#### [Challenges]
1) Based on the article on SEO agency reporting, say whether each statement agrees with it: (a) Organic traffic fell by 43% while the number of keywords held steady. (b) Ranking #45 for “residential roofing services” still brings in a few clicks. (c) The agency's monthly reports include charts of “growth” built on keyword counts. Answer each with yes or no and quote the deciding words.
2) Translate this sentence from the article on SEO agency reporting into Spanish: "This is the fundamental disconnect between rankings-based reporting and revenue-based reporting."
3) Write the next part of the article on SEO agency reporting, picking up after its final heading, "Immediate (This Week)".

#### [Article]
* * * *
Rankings ≠ Revenue: The Agency Reporting Problem
This is a pattern we see constantly at BlitzMetrics. An agency sends monthly reports showing:
- 620 keywords ranking in US search results
- Position changes for tracked terms
- Charts showing “growth” based on keyword counts
What the reports don’t show:
- That 88% of those “ranking” keywords are on page 3 or worse—positions that generate zero clicks
- That organic traffic declined 43% while the keyword count stayed stable
- That the templated city pages they built are a Google penalty risk
- That 10 blog posts in 6 years is functionally nonexistent content marketing
- How many leads came from organic search vs. paid vs. referral
- The actual cost-per-lead from SEO compared to other channels
Ranking #45 for “residential roofing services” generates zero clicks. But it shows up in the agency report as evidence the SEO is “working.” This is the fundamental disconnect between rankings-based reporting and revenue-based reporting.
The Fix: Prioritized Action Plan
Recovery Roadmap: Impact vs. Effort
Immediate (This Week)
* * * *
#### [A run of data]
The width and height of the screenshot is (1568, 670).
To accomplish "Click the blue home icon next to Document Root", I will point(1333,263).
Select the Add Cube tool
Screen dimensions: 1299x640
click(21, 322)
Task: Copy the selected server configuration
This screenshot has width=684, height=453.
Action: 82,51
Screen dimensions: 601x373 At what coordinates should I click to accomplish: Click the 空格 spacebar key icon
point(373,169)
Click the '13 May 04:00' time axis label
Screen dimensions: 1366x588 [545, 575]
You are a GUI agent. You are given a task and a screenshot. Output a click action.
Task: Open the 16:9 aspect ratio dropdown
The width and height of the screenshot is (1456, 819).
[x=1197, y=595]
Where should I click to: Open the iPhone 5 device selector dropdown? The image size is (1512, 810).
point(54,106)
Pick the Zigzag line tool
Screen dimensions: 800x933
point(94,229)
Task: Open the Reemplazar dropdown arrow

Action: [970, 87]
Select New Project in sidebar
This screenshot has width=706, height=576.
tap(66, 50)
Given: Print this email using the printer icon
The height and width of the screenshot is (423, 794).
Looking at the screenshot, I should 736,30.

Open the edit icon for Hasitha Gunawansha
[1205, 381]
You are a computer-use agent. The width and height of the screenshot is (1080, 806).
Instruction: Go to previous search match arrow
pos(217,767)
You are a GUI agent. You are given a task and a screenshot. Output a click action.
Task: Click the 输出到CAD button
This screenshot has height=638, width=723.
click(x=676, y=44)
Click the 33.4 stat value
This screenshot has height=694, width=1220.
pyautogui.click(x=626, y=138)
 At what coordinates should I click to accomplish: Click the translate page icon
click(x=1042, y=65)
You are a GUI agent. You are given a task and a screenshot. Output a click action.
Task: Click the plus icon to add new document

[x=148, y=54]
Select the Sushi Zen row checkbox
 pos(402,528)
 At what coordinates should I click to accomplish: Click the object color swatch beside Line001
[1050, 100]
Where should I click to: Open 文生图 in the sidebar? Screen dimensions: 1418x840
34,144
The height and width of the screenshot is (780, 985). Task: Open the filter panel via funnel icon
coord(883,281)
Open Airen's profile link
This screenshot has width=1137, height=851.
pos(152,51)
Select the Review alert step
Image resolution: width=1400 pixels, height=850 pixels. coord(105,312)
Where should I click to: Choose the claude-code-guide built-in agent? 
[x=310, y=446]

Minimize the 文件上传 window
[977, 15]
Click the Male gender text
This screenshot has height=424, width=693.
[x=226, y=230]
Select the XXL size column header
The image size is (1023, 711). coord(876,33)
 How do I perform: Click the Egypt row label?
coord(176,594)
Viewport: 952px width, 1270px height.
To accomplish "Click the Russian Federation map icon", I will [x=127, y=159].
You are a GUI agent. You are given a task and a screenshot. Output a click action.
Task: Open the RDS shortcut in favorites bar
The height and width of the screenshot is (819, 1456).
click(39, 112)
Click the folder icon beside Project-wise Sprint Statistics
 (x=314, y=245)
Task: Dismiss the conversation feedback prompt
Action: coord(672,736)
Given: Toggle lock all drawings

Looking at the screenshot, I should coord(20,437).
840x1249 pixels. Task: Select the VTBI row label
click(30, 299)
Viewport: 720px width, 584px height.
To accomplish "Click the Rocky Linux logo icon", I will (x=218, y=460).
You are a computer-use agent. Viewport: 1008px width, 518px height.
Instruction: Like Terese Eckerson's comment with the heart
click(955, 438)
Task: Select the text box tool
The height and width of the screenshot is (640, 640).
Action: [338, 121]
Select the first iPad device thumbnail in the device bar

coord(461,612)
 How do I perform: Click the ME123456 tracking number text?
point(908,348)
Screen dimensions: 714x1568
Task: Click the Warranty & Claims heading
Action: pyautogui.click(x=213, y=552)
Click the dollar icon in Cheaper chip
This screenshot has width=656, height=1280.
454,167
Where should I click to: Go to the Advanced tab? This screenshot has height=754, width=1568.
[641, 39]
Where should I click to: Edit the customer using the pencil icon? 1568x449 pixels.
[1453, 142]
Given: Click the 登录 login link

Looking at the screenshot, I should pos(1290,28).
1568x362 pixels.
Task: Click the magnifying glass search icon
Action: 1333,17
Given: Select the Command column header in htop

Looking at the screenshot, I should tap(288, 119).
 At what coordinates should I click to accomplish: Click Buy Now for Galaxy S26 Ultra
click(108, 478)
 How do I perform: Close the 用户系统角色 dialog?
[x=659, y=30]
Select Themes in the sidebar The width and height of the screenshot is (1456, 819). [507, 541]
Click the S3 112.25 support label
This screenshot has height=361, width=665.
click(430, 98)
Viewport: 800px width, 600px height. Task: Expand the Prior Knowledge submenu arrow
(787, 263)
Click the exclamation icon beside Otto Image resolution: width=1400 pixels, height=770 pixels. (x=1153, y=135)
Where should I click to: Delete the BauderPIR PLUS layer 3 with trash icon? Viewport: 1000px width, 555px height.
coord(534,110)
* * * *
#### [Expected outputs]
1)
(a) Yes: "That organic traffic declined 43% while the keyword count stayed stable"
(b) No: "Ranking #45 for “residential roofing services” generates zero clicks."
(c) Yes: "Charts showing “growth” based on keyword counts"

2) Esta es la desconexión fundamental entre los informes basados en posicionamientos y los informes basados en ingresos.

3)
| Action | Impact | Effort | Why |
|---|---|---|---|
| Noindex all 400+ individual review pages | HIGH | 1 hour | Eliminates 400+ thin pages from Google’s index instantly. |
| Fix duplicate H1 on homepage | MEDIUM | 15 min | Homepage is the #1 page. Basic on-page hygiene. |
| Add meta descriptions to top 10 pages | MEDIUM | 1 hour | Improves click-through rates from search results. |
| Fix schema to show 1 location per page | HIGH | 2 hours | 50+ locations on every page looks spammy to Google. |
This Quarter
| Action | Impact | Effort | Why |
|---|---|---|---|
| Rewrite top 5 city pages with real local content | HIGH | 1 week | Real photos, named crew, local project case studies, climate-specific advice. |
| Consolidate or remove city pages where you don’t operate | CRITICAL | 2 weeks | If there’s no local crew, there shouldn’t be a local page. |
| Publish 4 real blog posts per month | HIGH | Ongoing | Real expertise: cost guides, material comparisons, insurance process walkthroughs. |
| Add author bios and team profiles | MEDIUM | 3 days | Critical EEAT signal. Named experts build trust. |
| Create before/after project galleries with narratives | HIGH | Ongoing | Real experience demonstrated—the #1 EEAT signal. |
This Year (Strategic)
- Implement revenue-tied reporting. Every SEO report should show: organic visits → form submissions → booked jobs → revenue. If the agency can’t provide this, they’re not doing real SEO.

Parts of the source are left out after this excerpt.